Given passage:
Before we’ll get our hands dirty with debugging, it could be useful to have a basic idb for the hypervisor, hvix64.exe. Here are a few tips to help set it up.

  1. Download vmx.h and hvgdk.h (from WDK), and load them. These headers include some important structures, enums, constants, etc. To load the header files, go to File -> LoadFile -> Parse C header file (ctrl+F9). With this, we can then define immediate values as their vmx names, so functions handling VT-x logic will be much prettier when you reach them. For example:
  2. Define the hypercalls table, hypercall structure and hypercall group enum. There is a public repo that is a bit outdated, but it’ll certainly help you start. Also, the TLFS contains detailed documentation over most of the hypercalls.
  3. Find the important entry point functions that are accessible from partitions. The basic ones being the read/write MSR handlers, vmexit handler, etc. I highly recommend defining all the read/write VMCS functions, as these are used frequently in the binary.
  4. Other standard library functions like memcmp, memcpy, strstr can easily be revealed by diffing hvix64.exe against ntoskrnl.exe. This is a common trick used by many Hyper-V researchers (for example, here and here).
  5. You will probably notice accesses to different structures pointed by the primary gs structure. Those structures signify the current state (e.g. the current running partition, the current virtual processor, etc.). For instance, most hypercalls check if the caller has permissions to perform the hypercall, by testing permissions flags in the gs:CurrentPartition structure. Another example can be seen in the previous screenshot: we can see the use of CurrentVMCS structure (taken from gs as well), when the processor doesn’t support the relevant enlightenment features. There are offsets for other important structures, such as CurrentPartition, CpuIndex and CurrentVP (Virtual Processor). Those offsets change between different builds, but it’s very easy to find them.

Entries supplied:
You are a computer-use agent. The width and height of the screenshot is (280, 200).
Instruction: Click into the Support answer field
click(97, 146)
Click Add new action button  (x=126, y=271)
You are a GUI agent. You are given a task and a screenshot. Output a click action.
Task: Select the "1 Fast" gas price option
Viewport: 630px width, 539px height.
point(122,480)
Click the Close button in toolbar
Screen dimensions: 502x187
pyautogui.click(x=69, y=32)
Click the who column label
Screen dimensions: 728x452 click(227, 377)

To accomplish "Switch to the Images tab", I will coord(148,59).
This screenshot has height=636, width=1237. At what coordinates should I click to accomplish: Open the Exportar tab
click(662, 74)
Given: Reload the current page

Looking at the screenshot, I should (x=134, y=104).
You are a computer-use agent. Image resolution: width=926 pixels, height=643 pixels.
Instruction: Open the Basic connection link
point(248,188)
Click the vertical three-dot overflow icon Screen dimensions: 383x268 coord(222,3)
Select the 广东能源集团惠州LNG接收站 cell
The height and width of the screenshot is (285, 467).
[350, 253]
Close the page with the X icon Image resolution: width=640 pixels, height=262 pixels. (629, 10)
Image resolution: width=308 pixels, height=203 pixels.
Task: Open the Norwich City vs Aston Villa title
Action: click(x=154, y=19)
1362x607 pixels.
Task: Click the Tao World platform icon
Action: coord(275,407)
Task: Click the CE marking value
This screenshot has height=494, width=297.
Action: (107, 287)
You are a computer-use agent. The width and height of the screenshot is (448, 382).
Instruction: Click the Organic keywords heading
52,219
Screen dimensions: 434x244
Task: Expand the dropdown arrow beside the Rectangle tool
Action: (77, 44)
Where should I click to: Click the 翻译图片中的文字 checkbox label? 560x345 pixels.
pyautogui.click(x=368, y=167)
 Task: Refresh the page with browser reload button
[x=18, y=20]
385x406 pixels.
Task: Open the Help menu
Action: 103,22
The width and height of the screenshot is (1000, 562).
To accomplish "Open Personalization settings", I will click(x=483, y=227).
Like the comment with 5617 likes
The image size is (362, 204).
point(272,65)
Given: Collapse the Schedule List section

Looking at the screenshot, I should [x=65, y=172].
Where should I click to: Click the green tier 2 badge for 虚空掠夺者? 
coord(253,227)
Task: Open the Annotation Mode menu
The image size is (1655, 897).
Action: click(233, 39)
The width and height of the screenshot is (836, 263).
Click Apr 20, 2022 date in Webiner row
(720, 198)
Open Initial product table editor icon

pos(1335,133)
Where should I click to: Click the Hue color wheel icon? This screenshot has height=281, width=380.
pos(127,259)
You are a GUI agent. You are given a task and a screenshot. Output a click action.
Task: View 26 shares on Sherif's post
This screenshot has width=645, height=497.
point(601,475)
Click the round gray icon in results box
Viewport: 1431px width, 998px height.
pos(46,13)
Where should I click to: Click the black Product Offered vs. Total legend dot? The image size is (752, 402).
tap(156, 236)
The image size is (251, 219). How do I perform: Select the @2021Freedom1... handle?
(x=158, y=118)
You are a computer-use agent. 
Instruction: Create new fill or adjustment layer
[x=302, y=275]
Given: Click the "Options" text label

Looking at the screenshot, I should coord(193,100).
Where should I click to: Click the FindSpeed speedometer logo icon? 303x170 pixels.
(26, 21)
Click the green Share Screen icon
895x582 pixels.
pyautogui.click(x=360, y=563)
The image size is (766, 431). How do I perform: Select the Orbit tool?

Tasks to carry out:
(a) In the hvix64.exe setup tips, what keyboard shortcut parses a C header file?
(b) Carry on the hvix64.exe setup tips from the point where they stop.
The data has nothing to do with the hvix64.exe setup tips.

Results in order:
(a) Ctrl+F9

(b)
For unknown hypercalls, it’s probably easier to find the callers in ntos and start from there. In ntos there is a wrapper function for each hypercall, which sets up the environment and calls a generic hypercall wrapper (nt!HvcallCodeVa), which simply issues a vmcall instruction.

Attack surface Attack surface

Now that we have the foundations for research, we can consider the relevant attack surface for a guest-to-host escape. There are many interfaces to access the hypervisor from the root partition:

  • Hypercalls handlers
  • Faults (triple fault, EPT page faults, etc.)
  • Instruction Emulation
  • Intercepts
  • Register Access (control registers, MSRs)

Let’s see how we can set breakpoints on some of these interfaces.

Hyper-V hypercalls Hyper-V hypercalls

Hyper-V’s hypercalls are organized in a table in the CONST section, using the hypercall structure (see this). Let’s hit a breakpoint in one of the hypercalls handlers. For that we need to execute a vmcall in the root partition. Note that even though VT-x let us execute vmcall from CPL3, Hyper-V forbids it and only lets us execute vmcall from CPL0. The classical option to call a hypercall would be to compile a driver and call the hypercall ourselves. An easier (though a bit hacky) option is to break on nt!HvcallInitiateHypercall, which wraps the hypercall:

Where rcx is hypercall id, and rdx, r8 are the input and output parameters. The register mapping is different for fast and non-fast calling convention, as documented in the TLFS:

Register mapping for hypercall inputs when the Fast flag is zero:

Register mapping for hypercall inputs when the Fast flag is one:

Let’s see an example for that. We will break on a hypercall handler, after triggering it manually from the root partition. To keep things simple, we’ll pick a hypercall which usually doesn’t get called in normal operation: hv!HvInstallIntercept. First, we need to find it’s hypercall id. There’s a convenient reference for documented hypercalls in Appendix A of TLFS. Specifically, hv!HvInstallIntercept is hypercall id == 0x4d.

Assuming we already have the two debuggers running and an IDA instance we use as a reference, we should first rebase our binary (Edit -> Segments -> Rebase Program) to the base of the running hypervisor address. This step is optional but would save us the need to calculate VAs manually due to ASLR. To get the Hyper-V base, run “lm m hv” in the debugger that’s connected to the hypervisor, and use that address to rebase the idb:

Great! Now, on the second debugger, which is connected to the kernel, bp on nt!HvcallInitiateHypercall.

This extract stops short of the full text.